Para isso, temos de analisar a forma como a autora na sua petição inicial configurou aqueles elementos da acção.
A autora na sua petição inicial configura a presente acção como de responsabilidade civil extracontratual, por violação de deveres legais – decorrentes do contrato de concessão de serviço público – por parte da ré, deveres esses tendentes a evitar danos à segurada da ré, tendo a autora o seu direito de indemnização derivado da sub-rogação prevista no art. 592º do Cód. Civil.
Decorre dos arts. 64º do Cód. de Proc. Civil […] a regra da competência em razão da matéria dos tribunais judiciais que consiste na competência residual, ou seja, a de que são da competência daqueles tribunais, as causas que não forem legalmente atribuídas a outra ordem jurisdicional.
Desta forma, para conhecer do presente litígio será competente o tribunal comum, se a lei não tiver atribuído a competência a outra ordem de tribunais, e no caso, e em especial, aos tribunais administrativos.
A competência destes está hoje fixada no Estatuto dos Tribunais Administrativos e Fiscais, (ETAF) aprovado pela Lei nº 13/2002 de 19 de Fevereiro.
Segundo o seu art. 4º, nº 1 alínea g), compete aos tribunais da jurisdição administrativa e fiscal a apreciação de litígios que tenham por objecto questões em que, nos termos da lei, haja lugar a responsabilidade extracontratual das pessoas colectivas de direito público, incluindo a resultante do exercício da função jurisdicional e da função legislativa.
Por seu lado, a alínea i) do nº 1 do mesmo art. 4º do ETAF estipula que compete aos tribunais de jurisdição administrativa e fiscal a apreciação de litígios que tenham, nomeadamente, por objecto a responsabilidade civil extracontratual dos sujeitos privados aos quais seja aplicável o regime específico da responsabilidade do Estado e demais pessoas colectivas de direito público.
A responsabilidade atribuída à ré pela autora, como dissemos já, radica na omissão por parte da ré dos seus deveres emergentes do contrato de concessão celebrado com o Estado […].

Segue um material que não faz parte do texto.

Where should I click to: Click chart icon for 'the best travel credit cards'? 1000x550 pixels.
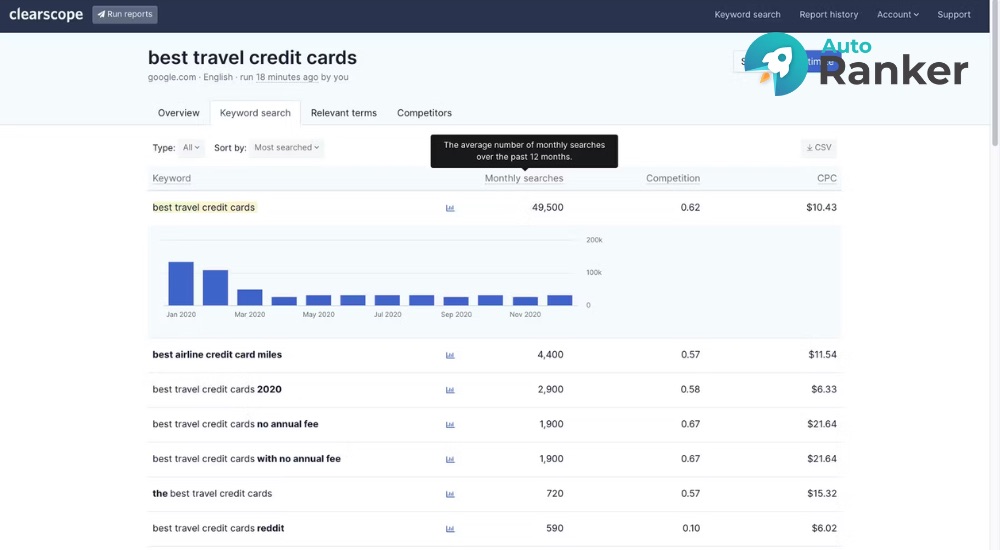point(450,494)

Além disso, o art. 1º, nº 5 do Regime da Responsabilidade Civil Extracontratual do Estado e Demais Entidades Públicas – aprovado pela Lei nº 67/2007 de 31/12 – prescreve que as disposições que, na presente lei, regulam a responsabilidade das pessoas colectivas de direito público, bem como dos titulares dos seus órgãos, funcionários e agentes, por danos decorrentes do exercício da função administrativa, são também aplicáveis à responsabilidade civil de pessoas colectivas de direito privado e respectivos trabalhadores, titulares de órgãos sociais, representantes legais ou auxiliares, por acções ou omissões que adoptem no exercício de prorrogativas de poder político ou que sejam reguladas por disposições ou princípios de direito administrativo.

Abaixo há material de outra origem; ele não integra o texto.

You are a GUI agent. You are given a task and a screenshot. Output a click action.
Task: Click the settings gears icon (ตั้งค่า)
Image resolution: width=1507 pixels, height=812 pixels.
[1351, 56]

Estando hoje a responsabilidade extracontratual do Estado e demais entes públicos regulada naquele diploma legal, fica a ré equiparada a um ente público, para os fins do disposto na referida alínea i).
Por outro lado, aqui a ré está demandada por omissão praticada pela mesma no âmbito de um contrato de concessão de obras públicas ou de serviço público, pelo que está a ser demandada por actividade regulada por normas de direito administrativo.
[…]
Desta forma a competência material para conhecer do presente litígio está atribuída aos tribunais da jurisdição administrativa e fiscal.
Desta forma fica afastada a competência dos tribunais comuns».

Mutatis mutandis, mudando, designadamente, o que respeita ao diploma que estabeleceu as bases da concessão, que aqui é o que tem a redacção dada pelo DL n.º 247-C/2008, de 30.12, o entendimento sufragado no acórdão acabado de citar, bem como nos demais indicados, é o que ora se deve reafirmar.

3. Pelo exposto, julgam-se competentes para a acção os tribunais da jurisdição administrativa e fiscal.

Lisboa, 15 de Outubro de 2015. – Alberto Augusto Andrade de Oliveira (relator) – João Moreira CamiloAna Paula Soares Leite Martins PortelaRaul Eduardo do Vale Raposo BorgesMaria do Céu Dias Rosa das NevesErnesto António Garcia Calejo.